The push to get the EU's 21st Russia sanctions package over the line has now, in the words of Euronews, gone to the wire, with member states making a final effort before the deadline and the Bulgarian foreign minister giving an interview on Sofia's position. What has not changed is the reason the package is stuck: Bulgaria is still blocking the listing of Patriarch Kirill of Moscow, and one member state's objection is all it takes.
As we reported earlier, the wider package cannot move because Sofia refuses to sign off on blacklisting the head of the Russian Orthodox Church. What is new is that the machinery has kept turning around the blockage: two separate sets of designations have just been adopted despite the deadlock.
Why one vote freezes everything
A full sanctions package of this kind — the twenty-first since Russia's full-scale invasion — is adopted by the Council of the EU, and the decision that underpins its restrictive measures requires unanimity. Every one of the 27 governments must agree. There is no override, no supermajority that can carry the day. A single "no" — or even a refusal to lift a reservation — is a veto, which is precisely the leverage Bulgaria is now exercising over the Kirill listing.

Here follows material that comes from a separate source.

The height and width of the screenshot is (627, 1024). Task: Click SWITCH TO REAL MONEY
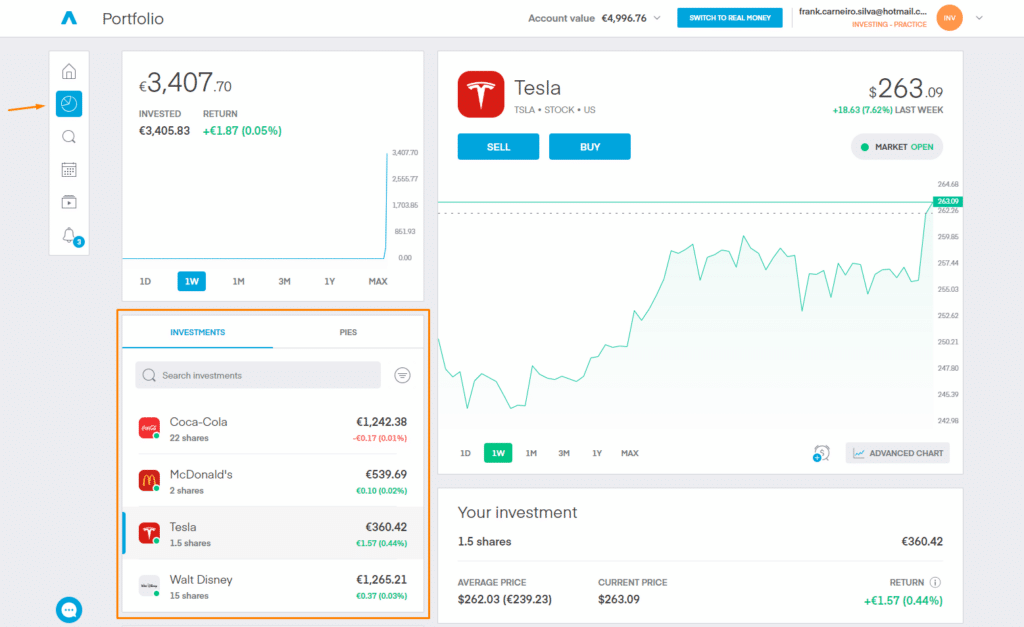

That is why the entire package is hostage to one name. The blacklisting of a patriarch, the energy provisions, the financial measures and everything else bundled into the package rise and fall together, because they are adopted as a single legal act that needs all 27 signatures.
The measures that got through anyway
And yet sanctions kept coming. The EU imposed restrictions on nine Russians and four companies over cyberattacks, and on 15 people accused of torturing Ukrainian prisoners of war, including at the Olenivka prison. These are not part of the frozen package; they are their own legal acts under existing sanctions frameworks — the cyber regime and the human-rights regime — where implementing decisions to add names can be taken by qualified majority rather than unanimity.

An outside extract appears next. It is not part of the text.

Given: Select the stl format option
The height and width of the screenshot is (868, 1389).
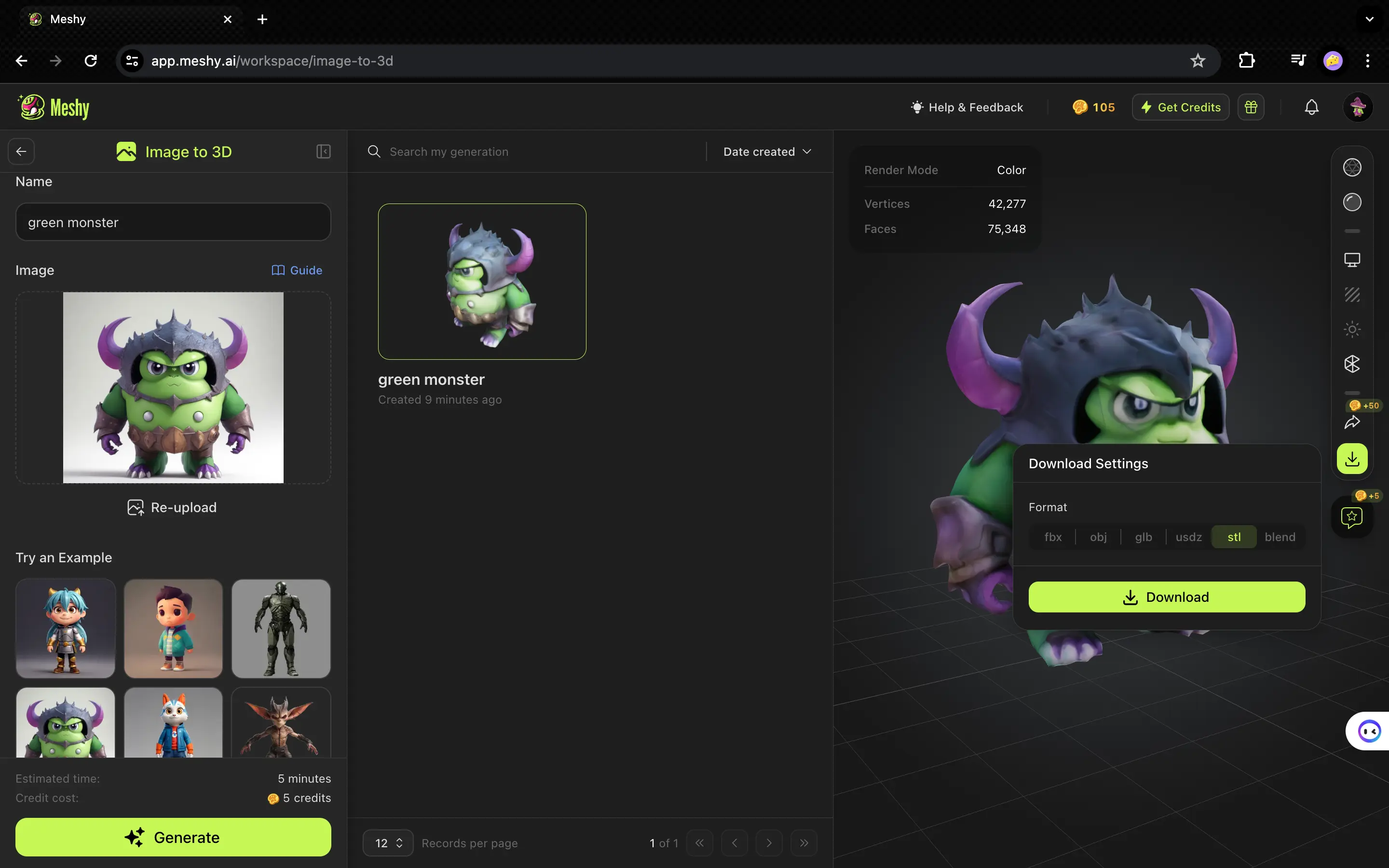Looking at the screenshot, I should (x=1233, y=536).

That distinction is the whole story of these two speeds. Adding individuals to an established thematic sanctions list does not require every capital to consent; a qualified majority — a weighted threshold of member states representing a share of the EU population — suffices. So Bulgaria's objection, which bites on the unanimous package, does not reach these separate designations.

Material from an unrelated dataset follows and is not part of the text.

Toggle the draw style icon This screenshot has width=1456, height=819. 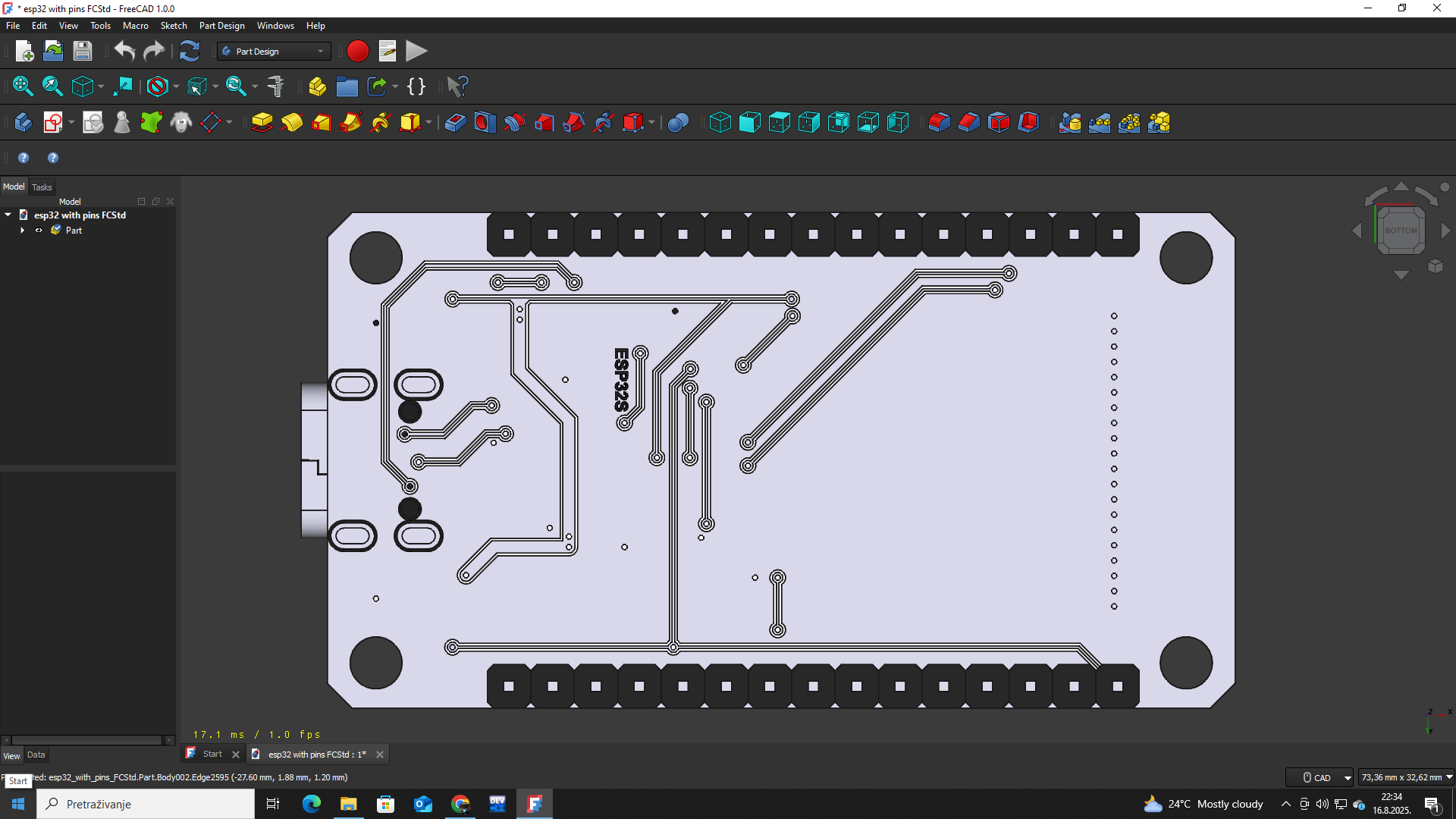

What options remain before the deadline
Procedurally, the ways out are narrow. Sofia could lift or narrow its reservation — the interview the Bulgarian foreign minister gave Euronews as the vote went to the wire suggests the position is at least being publicly explained rather than simply dug in. Alternatively, the presidency could strip the contested Kirill listing out of the package so the remaining measures can be adopted unanimously by the other 26 plus a consenting Bulgaria — the pattern our earlier reporting flagged, where the package advances but the blacklistings arrive piecemeal.
What to watch next: whether the Bulgarian foreign minister's comments translate into a lifted reservation before the deadline; whether the Council splits the Kirill listing out to salvage the rest of the package; and whether more designations keep arriving through the qualified-majority thematic regimes while the unanimous package stays frozen. The two speeds of EU sanctions have rarely been so visible in a single week.